* [課題 a] エントリのうち、「Task: Send a thumbs-up like」を含む行から「Action: point(1194,866)」を含む行まで、その両端も含めて全部を指示文ごとそのまま書き出してもらえますか?その際、解答中の座標の数値はすべて-7ずつ動かし、画像は出力から外してください。

* [引用文]
»»

車窓

遠い記憶、蒸気機関車からディーゼルへ移行しはじめた時代だったのか?
たぶん、私が生まれたか、まだ生まれる以前の情景だったように思う。
その場面はセピア色のような、白黒のようなボヤケた色だった。

駅で私と父が列車に乗り込むと座席が2つだけ空いていた。
私は窓側に向かって座っていたように思う。

列車の車窓は春の野山の景色であった。
河を越えるその河の土手に桜並木があり、
土手を正面に見るその一瞬だけ、視界一面が鮮やかなピンク色になった。
父が言った
「お母さんたち見えるかな?、あーいたいた」
列車の向かう先の方向に、小さく母と弟と妹が歩いているのが見えた。

列車はすぐに母たちを追い越したが、
弟(3歳くらい)が、列車を追って走ってきた、
弟は私のいる窓のすぐ傍まできて、列車と並走しているがなかなか追いつかない。
弟が何か言っていたが、何を言っていたのか思い出せない。
私は、列車が遅いのか?弟が速いのか?、どちらなのだろう?
などと思っていた。

そのとき乗客の1人で中年の女性が、
「こんなことは、めったにあるものじゃない、特別な事ですね」

««

* [課題 b]
「車窓」の文章について答えてください。
(i) 駅で私と父が列車に乗り込んだとき、空いていた座席はいくつでしたか?
(ii) 河の土手には何の並木がありましたか?
(iii) 列車を追って走ってきたのは誰ですか?

* [データ抜粋]
»»

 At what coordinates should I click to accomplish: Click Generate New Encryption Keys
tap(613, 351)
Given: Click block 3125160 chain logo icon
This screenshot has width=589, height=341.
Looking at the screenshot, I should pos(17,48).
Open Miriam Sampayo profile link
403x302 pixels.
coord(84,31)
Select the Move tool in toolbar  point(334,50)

««
»»

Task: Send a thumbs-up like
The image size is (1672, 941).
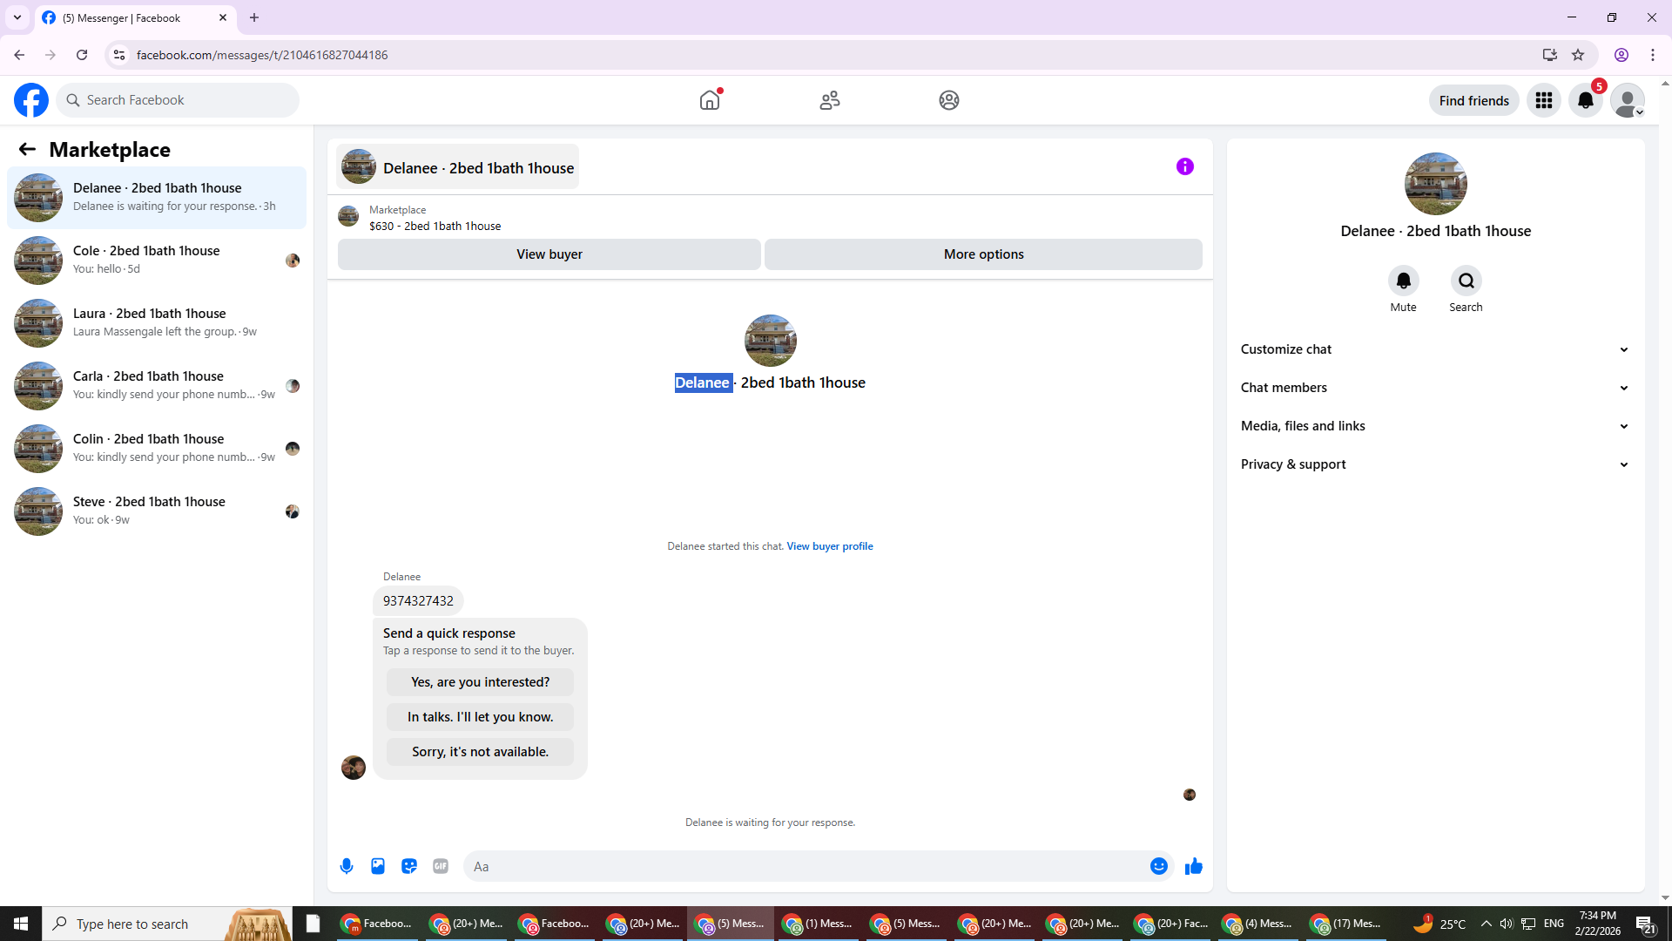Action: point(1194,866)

««
»»

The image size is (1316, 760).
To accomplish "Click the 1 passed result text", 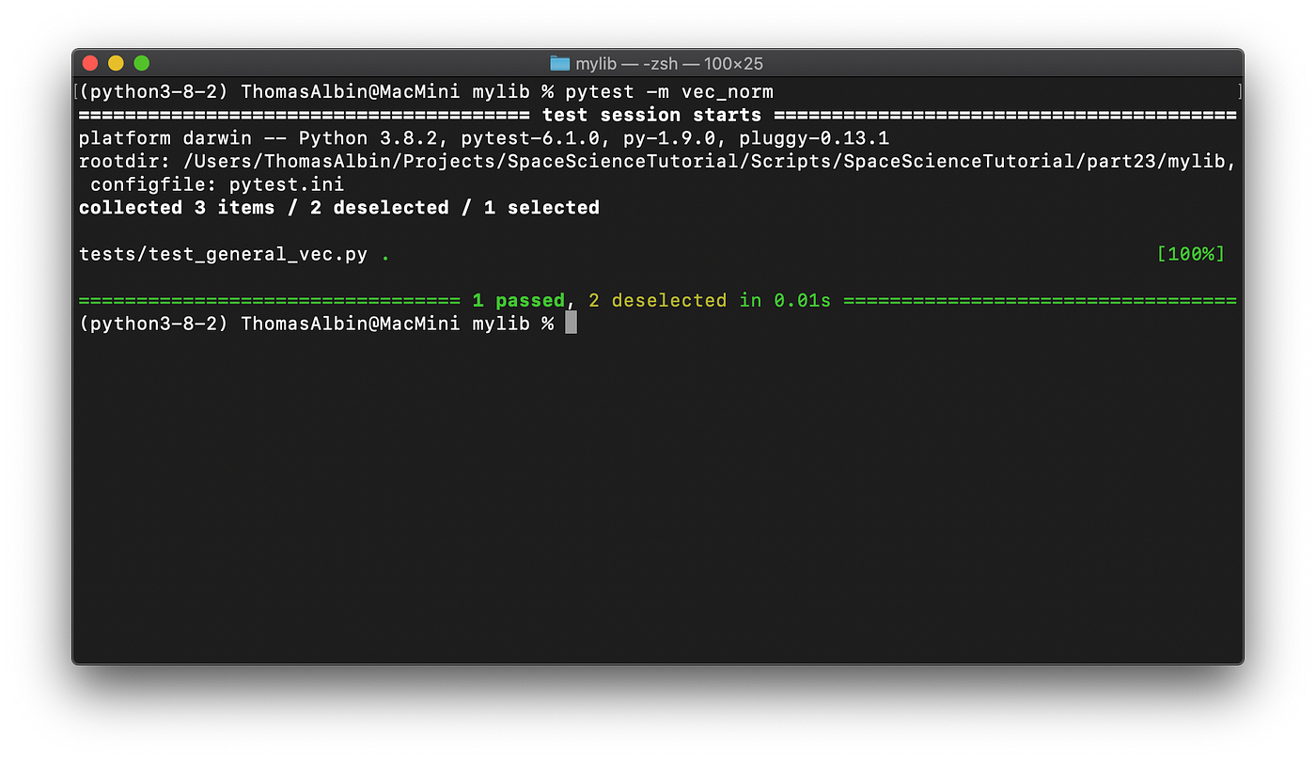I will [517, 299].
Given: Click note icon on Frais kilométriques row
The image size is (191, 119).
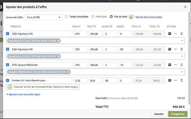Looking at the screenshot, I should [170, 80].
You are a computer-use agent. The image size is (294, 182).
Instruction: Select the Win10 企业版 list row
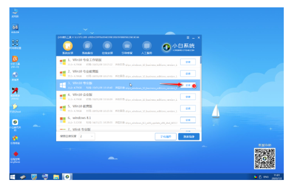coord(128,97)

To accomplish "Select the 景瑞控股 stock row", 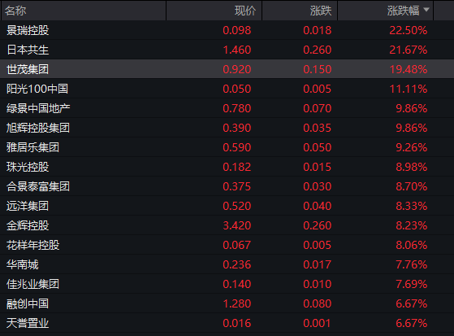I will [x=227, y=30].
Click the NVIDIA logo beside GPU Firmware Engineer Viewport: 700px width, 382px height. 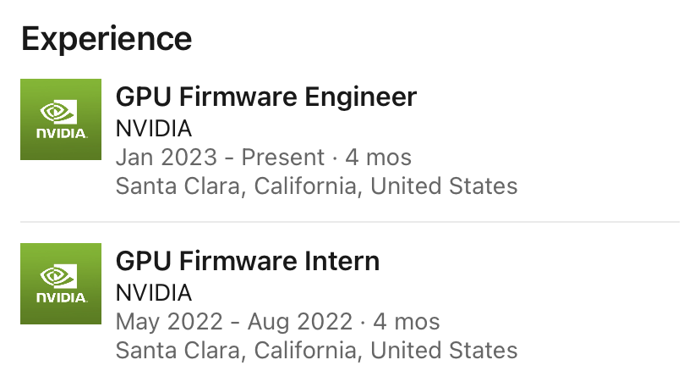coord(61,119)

««

* [出力全文 a]
Task: Send a thumbs-up like
The image size is (1672, 941).
Action: point(1187,859)

* [出力全文 b]
(i) 2つ
(ii) 桜並木
(iii) 弟(3歳くらい)